Challenge a:
Rewrite the rows below, replacing "icon" with "button" and leaving everything else in the rows unchanged.

In the last debate before the election, the House candidates talk about values

By Derrick DePledge

LAST UPDATED: 1:36 a.m. HST, Oct 26, 2012

U.S. Rep. Colleen Hana­busa said Thursday that success in Congress depends on how well you get along with your colleagues, but reflecting your political party's values is also important. Former U.S. Rep. Charles Djou said he would work closer to the political center than the extremes.

Hanabusa, a Democrat, and Djou, a Republican, appeared in a one-hour debate for urban Hono­lulu's 1st Congressional District on PBS Hawaii, their last before the election next month.

The forum, moderated by Leslie Wilcox, president and chief executive officer at PBS Hawaii, dwelled mainly on the candidates' political philosophies and how they would fit within a partisan 435-member House now controlled by Republicans.

Challenge b:
Do the following statements agree with the debate article above? (i) The debate lasted one hour. (ii) Charles Djou is a Democrat. (iii) The moderator, Leslie Wilcox, is president and chief executive officer at PBS Hawaii.

Supplied data:
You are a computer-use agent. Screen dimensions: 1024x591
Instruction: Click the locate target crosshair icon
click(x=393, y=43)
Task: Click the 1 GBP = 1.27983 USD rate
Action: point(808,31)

Full answer a:
You are a computer-use agent. Screen dimensions: 1024x591
Instruction: Click the locate target crosshair button
click(x=393, y=43)
Task: Click the 1 GBP = 1.27983 USD rate
Action: point(808,31)

Full answer b:
(i) Yes: "appeared in a one-hour debate."
(ii) No: "Djou, a Republican."
(iii) Yes: "moderated by Leslie Wilcox, president and chief executive officer at PBS Hawaii."